Ankara - Irán y la UE terminaron hoy en Ankara las conversaciones para intentar de desbloquear el contencioso nuclear con la República Islámica, sin lograr un acuerdo concreto, aunque ambas partes hablaron de progresos y destacaron el compromiso de volver a reunirse en dos semanas.
El responsable de la política exterior de la Unión Europea (UE), Javier Solana, dijo hoy después de tres encuentros en menos de 24 horas con el negociador iraní Alí Lariyani que "hemos avanzados en términos generales y hemos hecho algunos progresos".
"La situación es muy difícil, pero pronto vamos a tener una nueva reunión", señaló el funcionario europeo, quien se había reunido por última vez con Lariyani en febrero pasado.
Desde entonces el Consejo de Seguridad de la ONU pasó una resolución, a mitad de abril, en la que exige de Irán la suspensión de su programa de enriquecimiento de uranio, algo que Teherán rechaza, incluso a pesar de las sanciones diplomáticas impuestas por el órgano máximo de Naciones Unidas.

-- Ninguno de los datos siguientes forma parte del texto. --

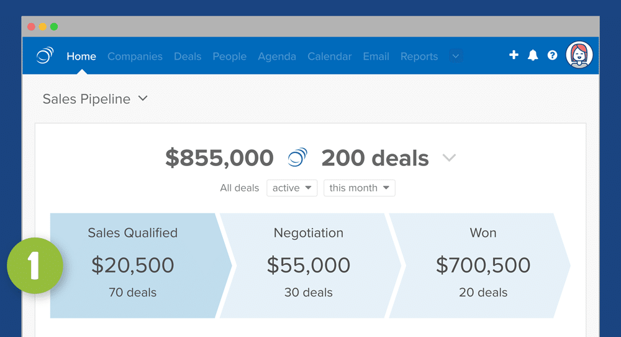Open the notifications bell
The image size is (621, 337).
533,55
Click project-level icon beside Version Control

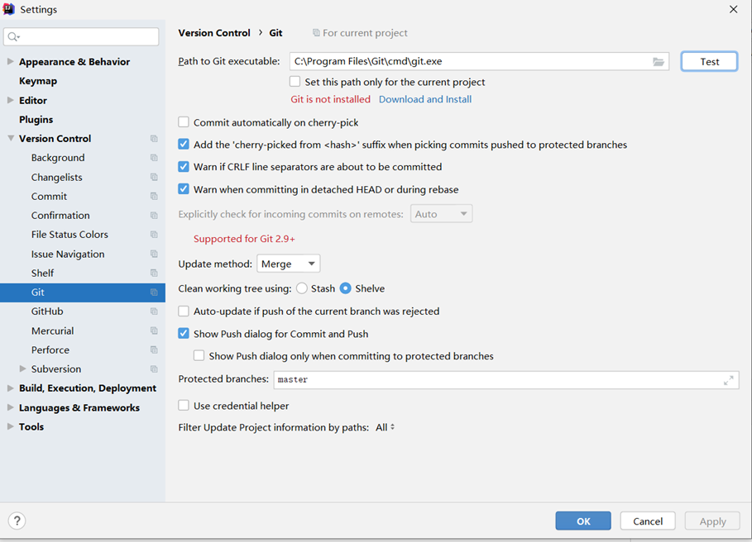pos(154,138)
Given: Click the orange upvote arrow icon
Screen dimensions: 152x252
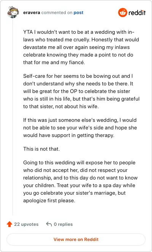Looking at the screenshot, I should pyautogui.click(x=10, y=224).
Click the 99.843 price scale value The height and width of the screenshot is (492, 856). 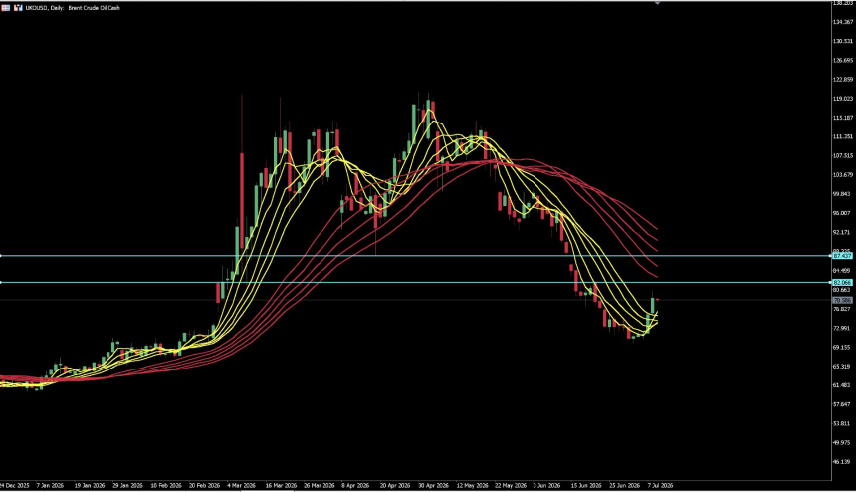coord(843,194)
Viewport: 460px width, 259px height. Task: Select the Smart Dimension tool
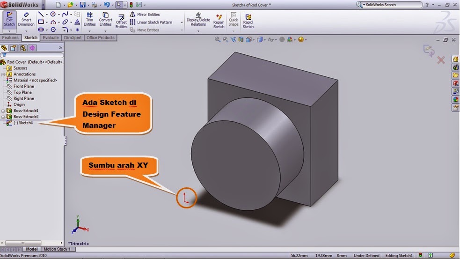[x=26, y=19]
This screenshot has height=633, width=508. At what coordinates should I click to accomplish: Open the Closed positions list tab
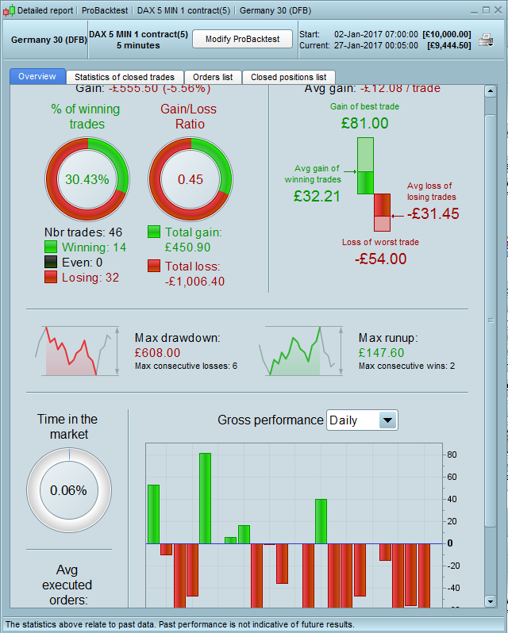(288, 77)
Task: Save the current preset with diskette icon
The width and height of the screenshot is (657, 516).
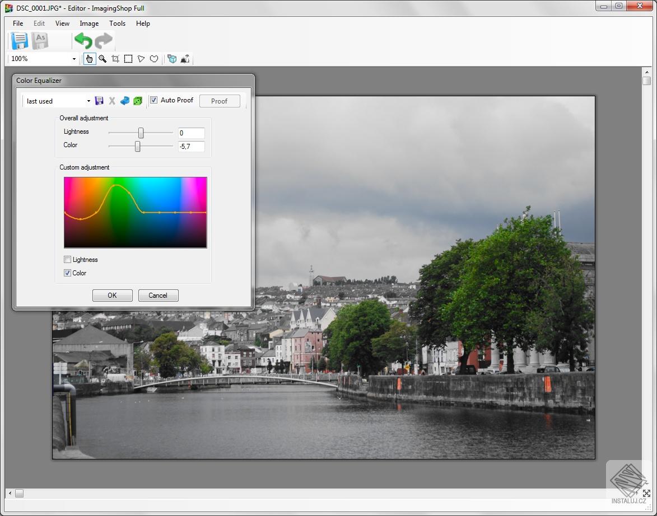Action: coord(99,101)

Lariyani dijo hoy que Irán y la UE están dando pasos hacia un "punto de vista común" sobre la disputa nuclear.
"Esta reunión ha acercado a las dos partes. Hicimos importantes pasos hacia puntos de vista comunes. La mejor manera para solucionar este asunto es mediante la diplomacia, basada en las reglas y tratados internacionales", agregó.
En una rueda de prensa conjunta, después de desayunar con el ministro de Exteriores y futuro presidente turco, Abdulá Gül, Solana confirmó que se hicieron "avances", aunque advirtió de que "no hay milagros".
Además, aclaró que las reuniones de hoy no pueden ser consideradas como "el inicio de negociaciones formales, sólo son los preparativos" para encuentros de este tipo.
"Vamos a continuar en la misma dirección hoy mismo y este no será el último encuentro. Antes de abandonar Ankara vamos a preparar la próxima reunión", manifestó.
Ambos mandatarios no pudieron precisar hoy cuándo y dónde se reunirán en las próximas dos semanas, tal y como acordaron ayer.
Irán considera que las sanciones impuestas por el Consejo de Seguridad de la ONU son ilegales y se niega a aceptar una suspensión de su programa de enriquecimiento de uranio.
Este programa, que se encuentra en el centro de la disputa nuclear debido al posible doble uso, militares y civil, del uranio enriquecido, es legal bajo el Tratado de No Proliferación de armas nucleares (TNP), firmado también por Irán.
Teherán asegura que sus esfuerzos en el campo nuclear tienen sólo objetivo civiles como la generación de energía eléctrica, algo que Estados Unidos y sus aliados europeos ponen en duda.
La insistencia de Irán de hacerse con uranio enriquecido ha creado desconfianza en la comunidad internacional, incluso entre aliados iraníes como Rusia y China.
El Organismo Internacional de Energía (OIEA) asegura que por la falta de transparencia iraní en su colaboración con los inspectores de la ONU, todavía no ha podido llegar a una conclusión definitiva sobre la naturaleza de ese programa nuclear, que durante casi dos décadas incluyó actividades clandestinas.
La semana pasada la agencia nuclear de la ONU certificó que Irán ha instalado y puesto en marcha más de 1.300 centrifugadoras de gas para enriquecer uranio en una planta subterránea en Natanz, en el centro de ese país.
El objetivo final de Irán es el funcionamiento de 50.000 de estos equipos para producir uranio enriquecido a nivel industrial para la producción de combustible nuclear.
Sin embargo, ese material también podría ser purificado hasta niveles superiores al 90 por ciento, con lo que Teherán dispondría de la materia prima para fabricar bombas atómicas.